Il reste maintenant à connaître les chiffres de vente de la paroxétine en France, leur évolution et la part des prescriptions concernant les mineurs. Cette transparence semble, fort malheureusement, pratiquement impossible à atteindre.
A demain
Ce texte a initialement été publié sur Slate.fr
Pourquoi ne pas preciser que le Deroxat n’avait pas l’AMM pour les populations pediatriques en France ?
Bonjour,
Je vous cite :
« La paroxétine est un antidépresseur bien connu des médecins et très fréquemment prescrit. Pourtant, un article du British Medical Journal remet aujourd’hui sérieusement en cause son efficacité. »

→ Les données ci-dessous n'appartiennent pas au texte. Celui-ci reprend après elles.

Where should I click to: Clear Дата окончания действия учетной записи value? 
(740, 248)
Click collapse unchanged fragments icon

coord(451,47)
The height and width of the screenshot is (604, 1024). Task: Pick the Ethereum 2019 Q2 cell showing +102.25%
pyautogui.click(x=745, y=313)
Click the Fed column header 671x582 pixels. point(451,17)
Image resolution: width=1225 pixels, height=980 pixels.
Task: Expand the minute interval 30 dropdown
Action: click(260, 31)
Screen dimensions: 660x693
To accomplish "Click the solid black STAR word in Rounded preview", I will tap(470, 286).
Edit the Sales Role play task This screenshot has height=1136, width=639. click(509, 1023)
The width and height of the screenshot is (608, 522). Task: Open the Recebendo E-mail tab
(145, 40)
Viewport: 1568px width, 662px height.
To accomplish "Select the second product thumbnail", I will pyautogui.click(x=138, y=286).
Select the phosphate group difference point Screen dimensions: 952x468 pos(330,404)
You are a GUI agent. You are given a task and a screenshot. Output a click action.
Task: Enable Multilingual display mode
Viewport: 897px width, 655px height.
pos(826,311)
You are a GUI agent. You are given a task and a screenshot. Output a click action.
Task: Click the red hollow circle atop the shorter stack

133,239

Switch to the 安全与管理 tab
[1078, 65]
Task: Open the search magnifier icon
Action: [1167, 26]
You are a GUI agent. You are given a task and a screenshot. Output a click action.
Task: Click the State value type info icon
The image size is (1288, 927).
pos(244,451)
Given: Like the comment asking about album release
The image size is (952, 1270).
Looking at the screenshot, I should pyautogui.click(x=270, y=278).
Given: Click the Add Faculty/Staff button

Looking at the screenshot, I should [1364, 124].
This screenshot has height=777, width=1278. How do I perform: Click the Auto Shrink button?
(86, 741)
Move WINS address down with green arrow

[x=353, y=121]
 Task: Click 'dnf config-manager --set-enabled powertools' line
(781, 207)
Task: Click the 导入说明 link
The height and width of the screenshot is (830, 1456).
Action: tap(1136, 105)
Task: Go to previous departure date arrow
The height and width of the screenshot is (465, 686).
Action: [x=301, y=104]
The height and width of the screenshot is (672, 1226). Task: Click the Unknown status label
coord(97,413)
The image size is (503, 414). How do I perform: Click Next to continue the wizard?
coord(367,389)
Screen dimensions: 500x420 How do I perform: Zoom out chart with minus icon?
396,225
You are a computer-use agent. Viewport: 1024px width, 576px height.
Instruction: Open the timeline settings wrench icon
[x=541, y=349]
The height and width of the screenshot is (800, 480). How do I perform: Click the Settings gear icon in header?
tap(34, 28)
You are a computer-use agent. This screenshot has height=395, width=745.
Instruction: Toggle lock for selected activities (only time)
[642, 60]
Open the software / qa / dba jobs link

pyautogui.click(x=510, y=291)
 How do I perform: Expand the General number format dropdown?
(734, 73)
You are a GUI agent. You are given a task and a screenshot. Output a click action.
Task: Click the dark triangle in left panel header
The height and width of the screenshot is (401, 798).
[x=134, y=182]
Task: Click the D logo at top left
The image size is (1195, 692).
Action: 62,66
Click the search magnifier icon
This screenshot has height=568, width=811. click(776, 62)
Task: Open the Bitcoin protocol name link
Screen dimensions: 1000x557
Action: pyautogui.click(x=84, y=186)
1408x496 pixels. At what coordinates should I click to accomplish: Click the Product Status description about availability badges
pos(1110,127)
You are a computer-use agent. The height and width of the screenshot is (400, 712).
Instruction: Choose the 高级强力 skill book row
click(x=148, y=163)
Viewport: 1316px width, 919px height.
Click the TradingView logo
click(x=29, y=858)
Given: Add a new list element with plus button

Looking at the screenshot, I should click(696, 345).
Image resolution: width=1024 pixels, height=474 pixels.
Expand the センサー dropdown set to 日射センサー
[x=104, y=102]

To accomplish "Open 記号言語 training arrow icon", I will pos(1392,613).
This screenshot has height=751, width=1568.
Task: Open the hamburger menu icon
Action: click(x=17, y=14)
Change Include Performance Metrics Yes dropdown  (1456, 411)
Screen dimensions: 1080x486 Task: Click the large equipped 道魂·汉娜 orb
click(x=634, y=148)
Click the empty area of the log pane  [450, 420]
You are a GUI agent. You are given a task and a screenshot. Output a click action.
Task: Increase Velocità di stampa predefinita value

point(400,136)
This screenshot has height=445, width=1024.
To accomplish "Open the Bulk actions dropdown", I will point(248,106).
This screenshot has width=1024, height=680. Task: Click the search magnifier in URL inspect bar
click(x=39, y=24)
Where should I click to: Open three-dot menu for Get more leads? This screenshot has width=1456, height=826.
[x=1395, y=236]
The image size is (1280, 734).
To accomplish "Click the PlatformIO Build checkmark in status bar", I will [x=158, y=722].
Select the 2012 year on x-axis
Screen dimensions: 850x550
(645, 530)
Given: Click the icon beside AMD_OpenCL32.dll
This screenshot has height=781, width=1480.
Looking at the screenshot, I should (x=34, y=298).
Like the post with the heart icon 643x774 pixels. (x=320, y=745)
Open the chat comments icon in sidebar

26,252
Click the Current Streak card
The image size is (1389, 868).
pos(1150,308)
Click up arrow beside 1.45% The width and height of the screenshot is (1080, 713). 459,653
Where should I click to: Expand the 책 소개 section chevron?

Voilà exactement le type de propos qu’il est dangereux de tenir ! Vous vous insurgez souvent contre les effets d’annonce médiatiques, mais vous faites de même.
L’article du BMJ ne remet pas en cause son efficacité, il reprend les données de GSK, et arrive à des conclusions très différentes concernant une population bien particulière : les adolescents. Il n’est pas douteux aujourd’hui que cette étude soit de très mauvaise qualité ainsi que le démontre très bien le travail publié dans le BMJ, pour autant ce travail n’invalide absolument l’utilisation de la paroxétine dans les cas de dépressions graves.
La méta-analyse publié dans le Lancet début 2018 : Lancet 2018; 391: 1357–66, remet bien les pendules à l’heure. La conclusion est que la paroxétine n’est pas plus active qu’un placebo et peu présenter des effets secondaires graves dans les cas de pseudo-dépression (score d’Hamilton 20).
D’autre part dès 2003 l’AFSSAPS dans un CR de juin, indiquait que les seuls INRS indiqués chez le mineur étaient : la sertaline et la fluvoxamine, et ce en cas de TOC et nullement de dépression. Les prescriptions de paroxétine chez les mineurs était donc faites hors AMM et sous la seule responsabilité du prescripteur !
Le problème MAJEUR de la médecine en France est que les généralistes font n’importe quoi et prescrivent n’importe quoi : combien de tonnes de fluidifiants des sécrétions bronchiques ont été prescrites alors que ces molécules sont sans utilité, idem pour les anti-tussifs ?!!